The UQAILAUT Project

Inuktitut Morphological Analyzer

The NRC’s Inuktitut Morphological Analyser is a Java program developed in the Interactive Information Group of the Institute for Information Technology (IIT) of the National Research Council of Canada (NRC), which decomposes an Inuktitut word into its parts (also called morphemes), that is, its root, its internal suffixes, and its grammatical ending. The lexical information about the morphemes consists of over 2000 roots, several hundred lexicalized words (sort of fixed complex stems combining a root and one or two suffixes), over 330 suffixes, over 300 noun endings and 1200 verb endings placed in a linguistic data base that we have created. Most of this lexical information comes from the works by Ken Harper, Alex Spalding, Lucien Schneider, Mick Mallon, and Louis-Jacques Dorais.  Please refer to this bibliography page for a detailed list of our linguistic references.  A number of phonological rules dealing with double consonants (kt > tt, for example) in different dialects have been incorporated.  The dialects recognized by the morphological analyser are basically those of Aivilik, Kivalliq, North and South Baffin, and Arctic Quebec.  Schneider’s law has been incorporated into the morphological analyser in order to analyse correctly words from Nunavik (Arctic Quebec) and Nunatsiavut (Labrador).

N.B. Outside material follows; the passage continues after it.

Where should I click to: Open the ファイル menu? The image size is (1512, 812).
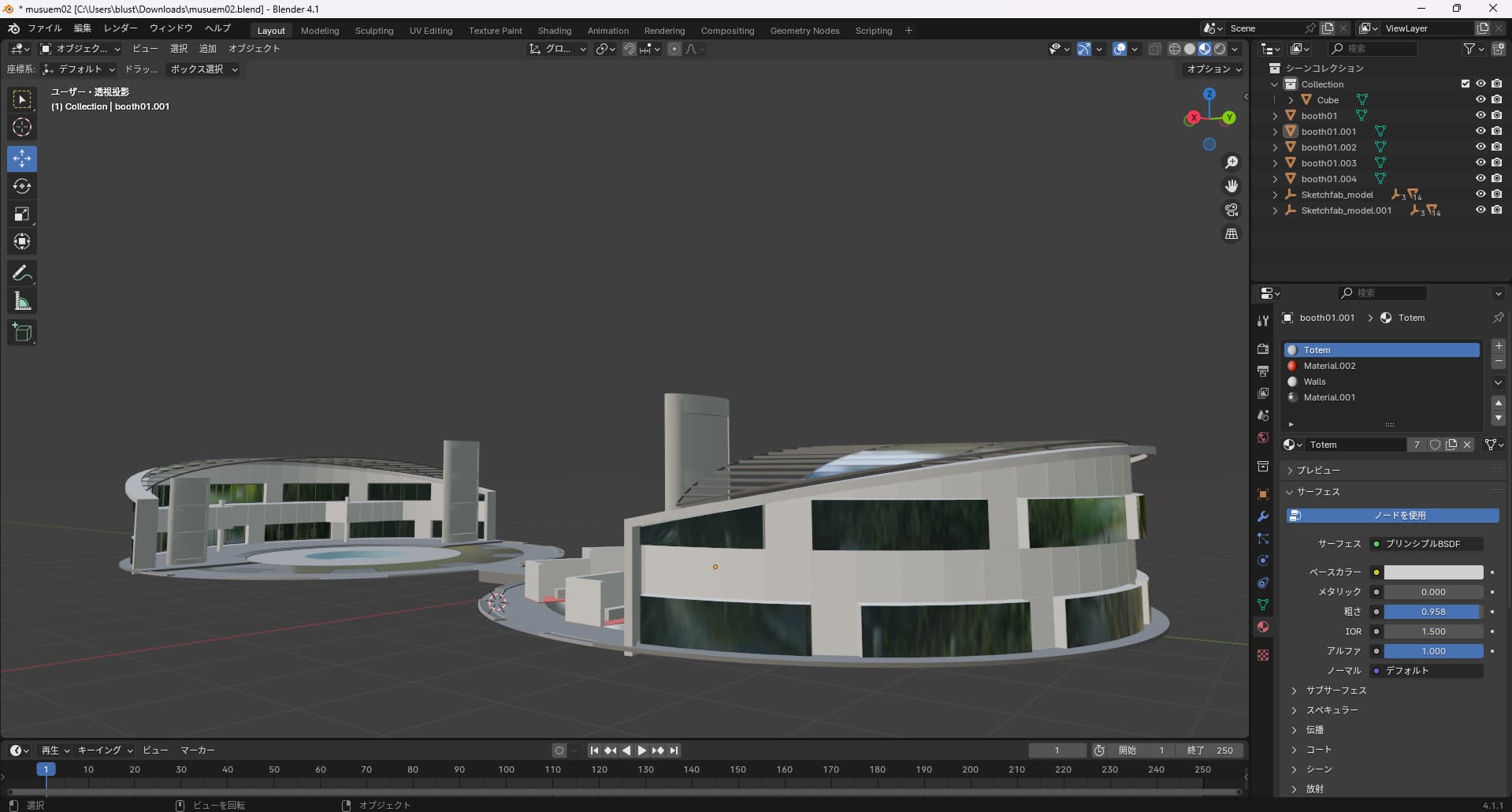pyautogui.click(x=44, y=28)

This first version of the morphological analyser can successfully decompose over 95% of the most frequent words found in the Nunavut’s Hansard and has about the same rate of success with words in Inuktitut Web pages.  We are actively working at increasing the coverage of the analyser with the addition of missing roots and suffixes, morpho-phonological behaviours of certain suffixes, and phonological rules. 

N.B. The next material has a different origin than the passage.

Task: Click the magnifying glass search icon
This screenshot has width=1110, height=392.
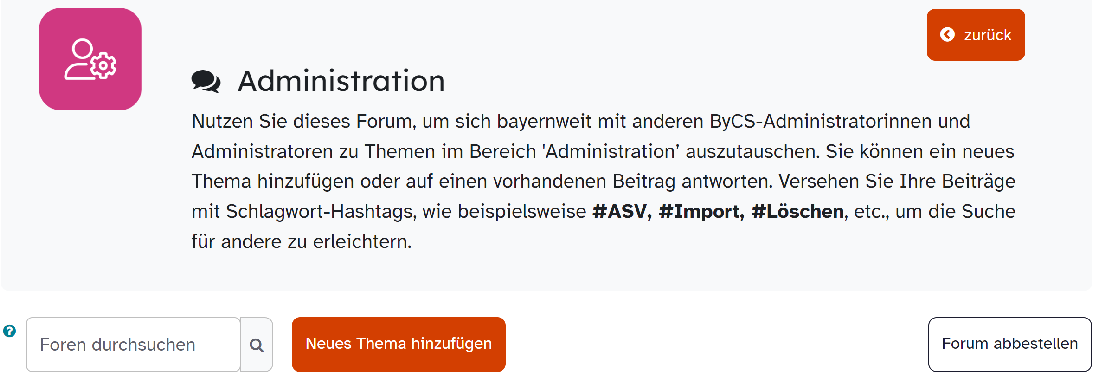Action: click(x=256, y=345)
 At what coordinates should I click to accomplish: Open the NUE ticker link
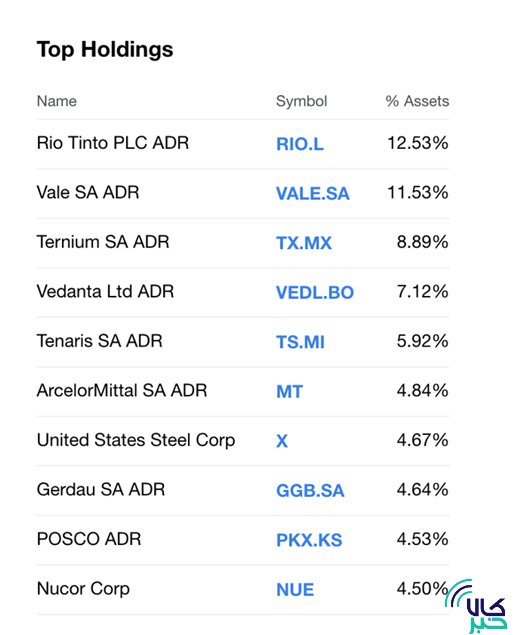295,590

The decompositions returned by the analyser for any given word typically include the right decomposition at or near the top of the list, and a number of other decompositions which would not normally be considered.  This is due to several factors, like lexical ambiguity between different roots or suffixes or endings with the same form and behaviour, or missing constraints on what can or must follow or precede a given root, suffix or ending.  Right now, such constraints are not yet fully implemented. We are planning to implement them soon, but the priority is to increase the success rate of the analyser.

See a Power Point presentation (in PDF format) about the Inuktitut Morphological Analyser given in Iqaluit in February 2005.

Go to the Web application of the Inuktitut Morphological Analyser

New! The Inuktitut Morphological Analyser is now available in compiled code version.

Inuktitut Word Definition

Inuktitut Word Definition is an application of the Inuktitut Morphological Analyser that will get you the decomposition of an Inuktitut word that you have selected in a Web page. This application is accessible through a LINK* that has to be placed on the LINK BAR of your browser.

* The morphological analyzer is a Java program that cannot run on this server. This section on the "Inuktitut Word Definition" application has been left in this page to describe what was done, but the link 'Inuktitut Word Definition' to the application mentioned below has been removed. Nevertheless the morphological analyzer is available for download. See above.

Example screen-shot:


Demo

For you to get an idea of what this application can do, we have created a demo page with a selection of Inuktitut words that you can click directly to get their decompositions without having to install the link onto your browser.

Syllabic characters

Such that the Inuktitut syllabic characters can be displayed correctly, you will need an Inuktitut syllabic Unicode font. If you do not have one already installed on your computer, you can get one at Inuktitut fonts.

Disclaimer:

This application uses a Java HTML parser to determine whether the selected word is displayed with a 7-bit font like Nunacom or Prosyl.  Unfortunately, this parser is not very forgiving, and for that reason, when the page containing the selected word contains unorthodox HTML coding, it will not be able to determine the font properly.  This will result in the impossibility of decomposing the selected word.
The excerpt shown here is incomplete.